‘I’m in a hurry to do more’: The River of My Dreams paints a portrait of Gordon Pinsent’s life and career — but he’s not done yet
“I’m a little modest myself,” says Gordon Pinsent. “I have a problem with modesty.”
It’s the sort of thing many a star could (and does!) say, not always to be believed. But spend a few minutes in the presence of this 86-year-old Newfoundlander, and his natural humility becomes apparent.
When I mention that I saw his star on Canada’s Walk of Fame, in a prime spot outside the entrance to Roy Thomson Hall, he replies sheepishly: “I still haven’t seen it. I’m too embarrassed!”
But he’s more than earned it. Pinsent has been an actor on the stage and screen for almost six decades. In the ’60s, he performed at Stratford in Macbeth, The Taming of the Shrew, Cyrnao de Bergerac and other plays; The festival there has just announced plans to give him this year’s Legacy Award.

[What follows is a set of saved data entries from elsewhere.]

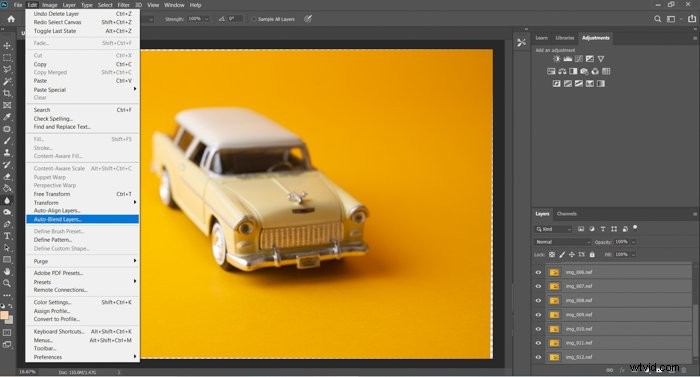The height and width of the screenshot is (377, 700).
Task: Enable Sample All Layers checkbox
Action: tap(254, 19)
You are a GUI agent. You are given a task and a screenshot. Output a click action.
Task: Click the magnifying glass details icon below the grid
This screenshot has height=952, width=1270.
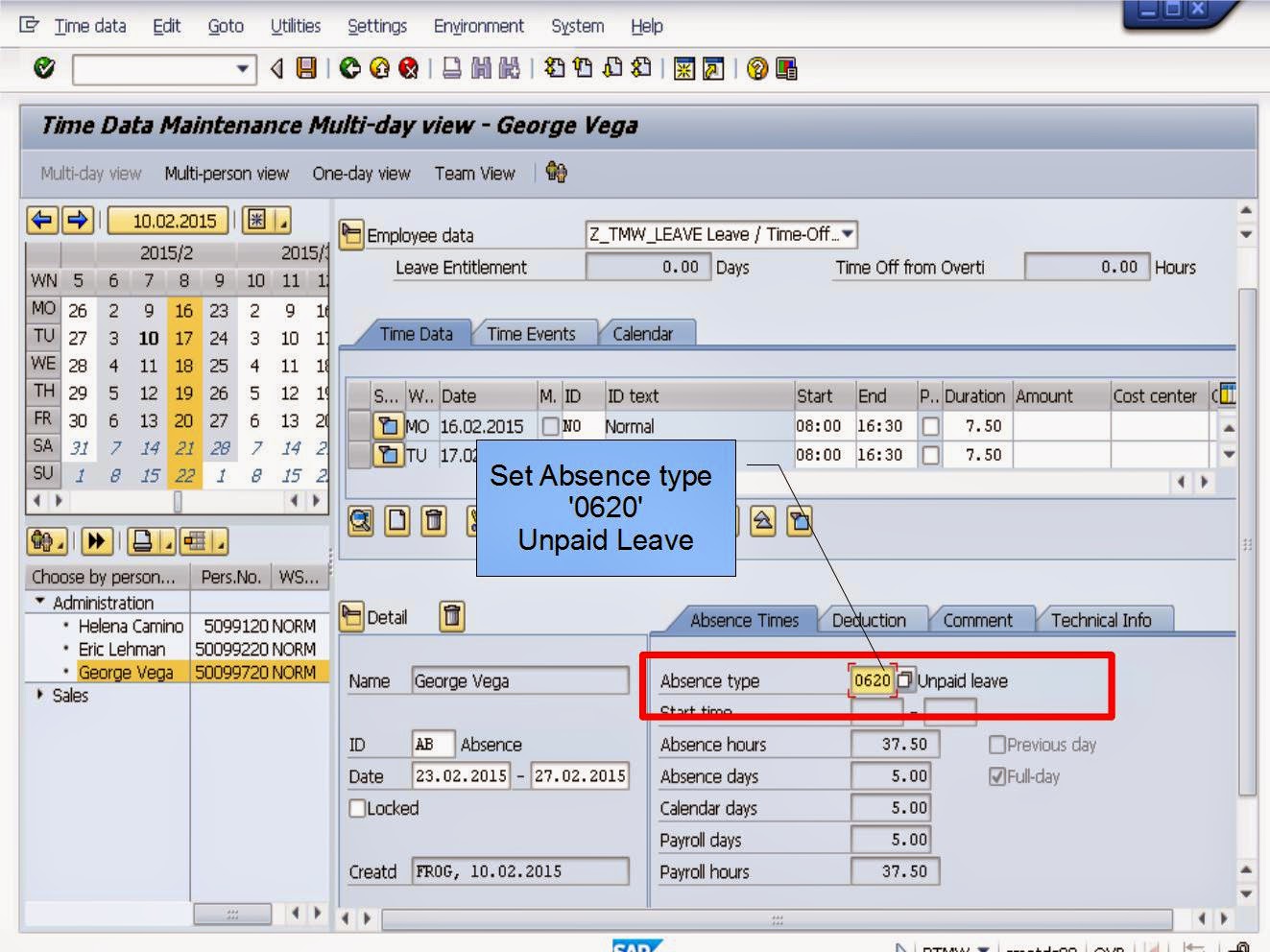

Television parts included the title role in the ’60s series Quentin Durgens, M.P.; think The West Wing but more Canadian. In film, he wrote and starred in 1972’s The Rowdyman; was the voice of Babar in Babar: The Movie in 1989; and starred alongside Julie Christie in Sarah Polley’s 2006 film Away From Her.

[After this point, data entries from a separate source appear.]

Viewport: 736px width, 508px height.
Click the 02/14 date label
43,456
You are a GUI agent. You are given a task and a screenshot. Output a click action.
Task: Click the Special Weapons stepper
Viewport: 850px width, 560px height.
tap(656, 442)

Well, it has the Pinsent look
He is front and centre in The River of My Dreams, a new documentary by Brigitte Berman that has its world premiere Wednesday at the Toronto International Film Festival. The film follows Pinsent from an impoverished Newfoundland childhood though a variety of early jobs and his eventual calling as an actor and writer.
Pinsent is also an accomplished amateur artist, a skill he says grew out of a fear that he might not be good at anything else. “I was not good in school,” he says, “but if I did something wrong, I would sketch the teacher, and she’d be so pleased that I’d sort of get by. I was always looking for these escape routes to my next achievement.”
Berman’s previous documentary subjects have included Artie Shaw (Time Is All You’ve Got, which won the best documentary Oscar for 1985), Hugh Hefner and Bix Beiderbeck. She and her producing partners ran into Pinsent three years ago — at a TIFF party, as it happens.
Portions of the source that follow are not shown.